Written exercise 1 =
Copy everything in the Nicosia job offer thread from "Hi BabsM, thanks" down to "like a chat!".
Written exercise 2 =
Summarize the Nicosia job offer thread in two sentences.

─── Passage provided

# Possible job offer in Nicosia - wife terrified!



## handsy (Jun 26, 2008)

How can I put my wife's mind at rest about relocating our young family to Cyprus (Nicosia specifically)?
My master plan would allow us to come back if we didn't settle, and we're gonna rent our house out here too.....can any ladies on this forum, living in Nicosia right now, please get in touch by reply to this post and offer to chat to my wife?
I'm sure she would love to speak to someone who is experiencing the life right now, and all it's advantages (and disadvantages of course).
She's particularly concerned about schooling for our 2 young girls. I've been advised to put them in to private schools, but would also like anyone elses opinion on that too.

Any help appreciated.

My 1st post - please be gentle


----------



## MichelleAlison (Aug 25, 2007)

Hi and welcome to the forum.

We will certainly be gentle!!!!!!!!!!!!!!!!!

Regards

Michelle


----------



## handsy (Jun 26, 2008)

C'mon Nicosia ex-pat ladies.....there must be some out there ? 
Please help.


----------



## BabsM (May 24, 2008)

I am not in Nicosia but would be happy to talk to your wife and see if I can help in any way. Please send me a private message.
*;-)


----------



## handsy (Jun 26, 2008)

Hi BabsM, thanks for that but I can't seem to find where to PM people on this forum 
Perhaps you could email me at - mark at thehandsfamily dot com

Thanks


----------



## handsy (Jun 26, 2008)

An update (if anyone's interested  ). My recruitment agency in Nicosia just called to say that the MD at the company the job's at would like a chat!
Cool 
Will let you all know how it goes. BabsM - we may well be in touch with you soon.


----------



## BabsM (May 24, 2008)

Good Luck. Look forward to seeing you in Cyprus

BabsM


----------



## theresoon (Apr 11, 2008)

──────
─── Data extract

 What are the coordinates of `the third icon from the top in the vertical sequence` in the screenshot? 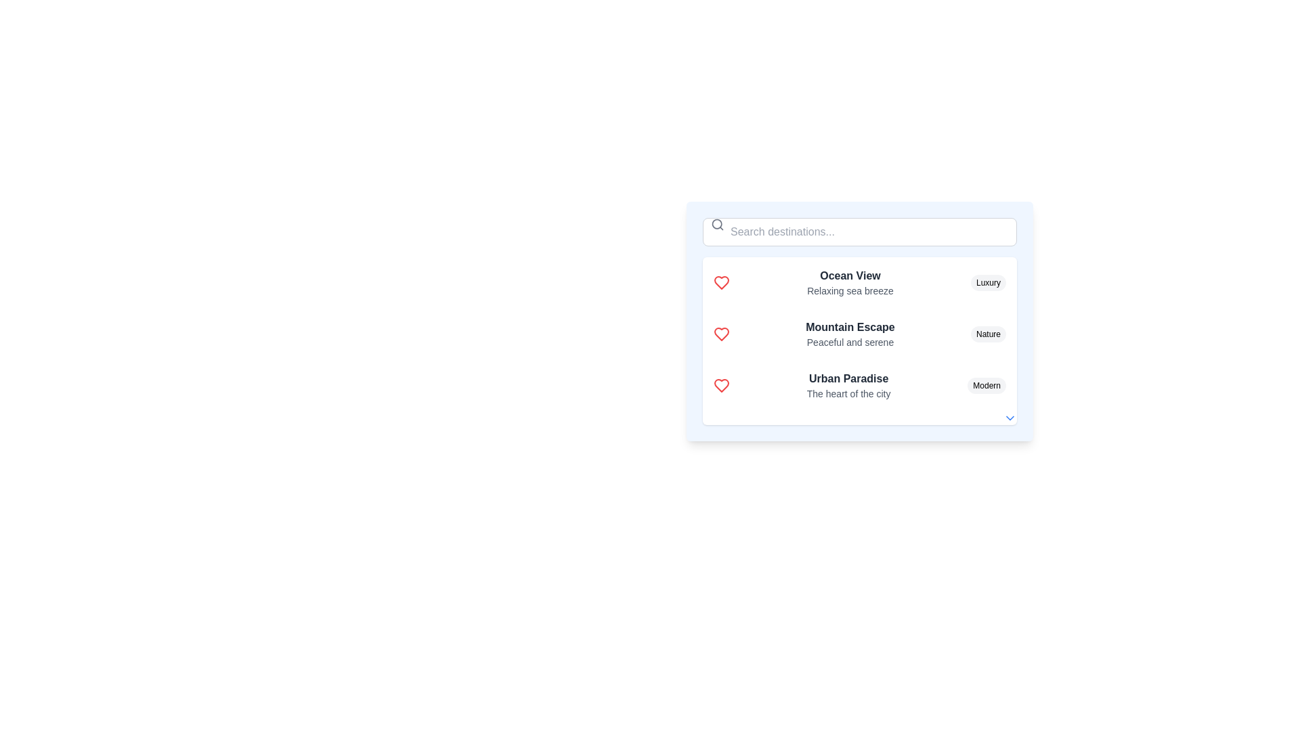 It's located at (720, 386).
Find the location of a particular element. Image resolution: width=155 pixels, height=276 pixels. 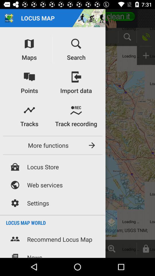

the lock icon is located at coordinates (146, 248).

──────

Written response 1 =
Hi BabsM, thanks for that but I can't seem to find where to PM people on this forum 
Perhaps you could email me at - mark at thehandsfamily dot com

Thanks


----------



## handsy (Jun 26, 2008)

An update (if anyone's interested  ). My recruitment agency in Nicosia just called to say that the MD at the company the job's at would like a chat!

Written response 2 =
A forum poster seeks help reassuring a wife about moving their young family to Nicosia, Cyprus, asking women living there to chat with her and inviting opinions on private schooling for their two young girls. After a welcome from another member, BabsM, who is not in Nicosia, offers to talk with the wife, and the poster later reports that the MD at the company offering the job wants a chat, to which BabsM replies with good wishes.